Entfernung aus dem Beamten­ver­hältnis in den vorliegenden Verfahren gerechtfertigt

Nach diesen Grundsätzen war in allen drei Verfahren die Entfernung aus dem Beamten­ver­hältnis die angemessene Diszi­pli­n­a­r­maßnahme. Das gilt auch im Verfahren BVerwG 2 C 25.14, in dem das Strafverfahren gegen den Polizeibeamten nach Zahlung einer Geldauflage gemäß § 153 a Abs. 1 StPO eingestellt worden war; dies setzt defini­ti­o­nsgemäß voraus, dass das Strafgericht und die Staats­an­walt­schaft nur von einer geringen Schuld des Polizeibeamten ausgegangen sind.
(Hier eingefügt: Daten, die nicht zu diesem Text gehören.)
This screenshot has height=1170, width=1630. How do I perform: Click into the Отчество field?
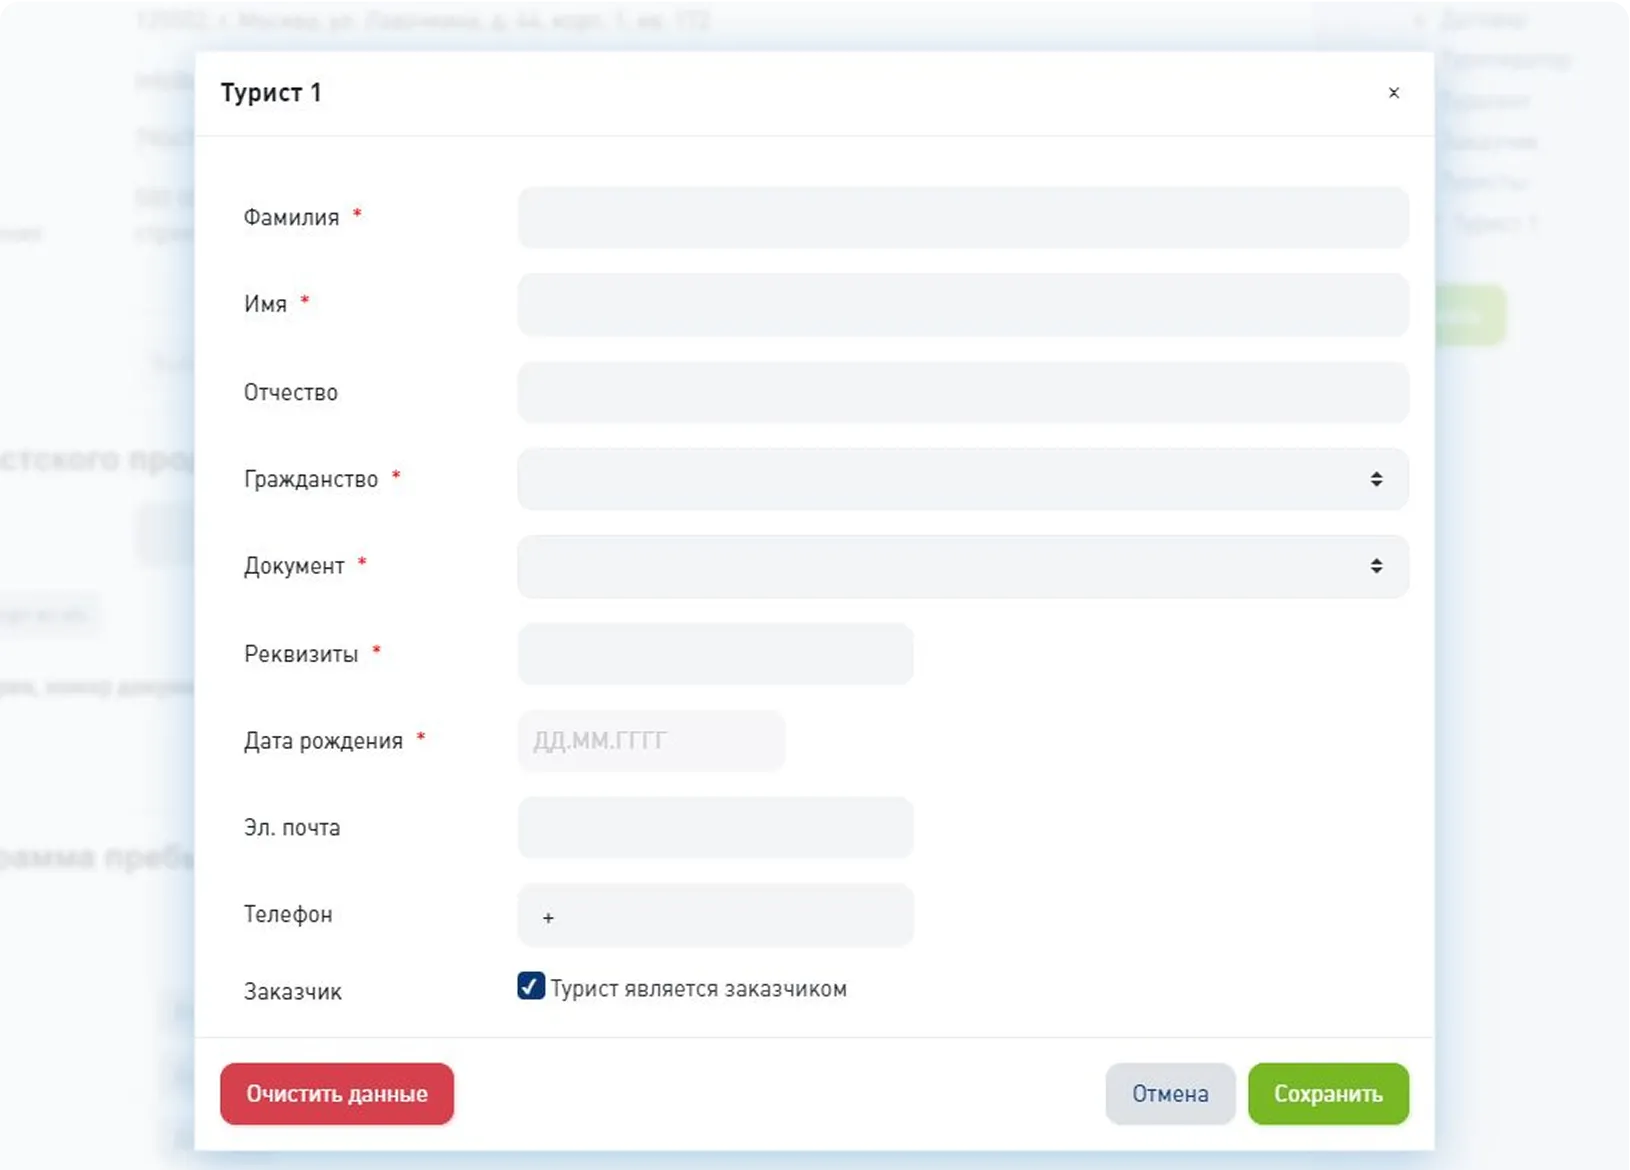coord(962,392)
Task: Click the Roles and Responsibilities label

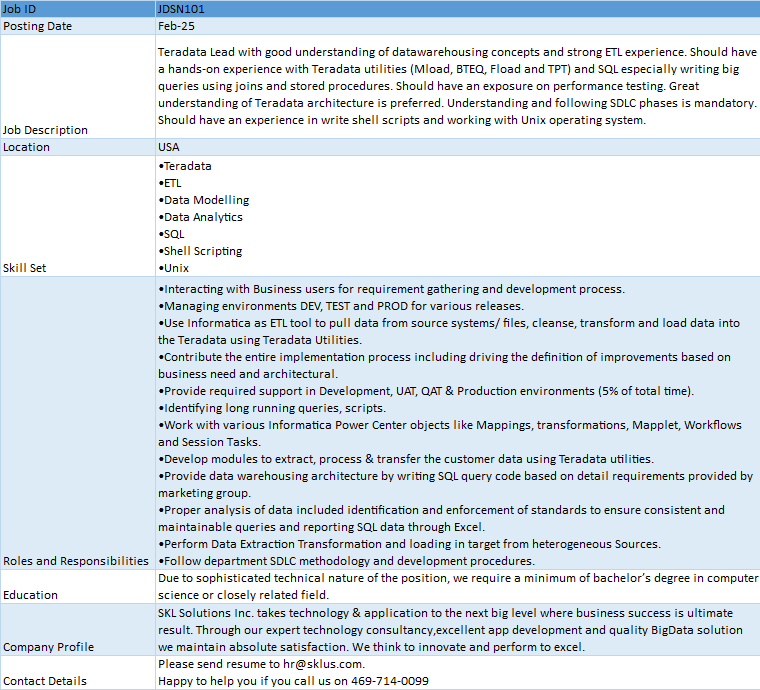Action: pos(76,561)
Gleichwohl ist die Entfernung aus dem Beamten­ver­hältnis die angemessene Diszi­pli­n­a­r­maßnahme, weil der Polizeibeamte eine weitere, gravierende (inner­dienstliche) Pflichtverletzung dadurch begangen hat, dass er im polizeilichen EDV-System unbefugt perso­nen­be­zogene Daten minderjähriger Mädchen abgefragt hat.

Hinweis für Taten im Bereich der Kinderpor­no­graphie unter der Geltung des neuen Rechts:

Schon nach den Grundsätzen der bisherigen Rechtsprechung des Bundes­ver­wal­tungs­ge­richts ist wegen der nunmehr seit Anfang 2015 geltenden höheren Strafandrohung für den außer­dienst­lichen Besitz kinderpor­no­gra­phischer Bilddateien - für jede Gruppe von Beamten - der Orien­tie­rungs­rahmen für die Bemessung der Diszi­pli­n­a­r­maßnahme bis zur Entfernung aus dem Beamten­ver­hältnis eröffnet; auch hier gelten allerdings dieselben Anforderungen an die Bemessung der dem jeweiligen Einzelfall und nach dem Schuldprinzip angemessenen Diszi­pli­n­a­r­maßnahme.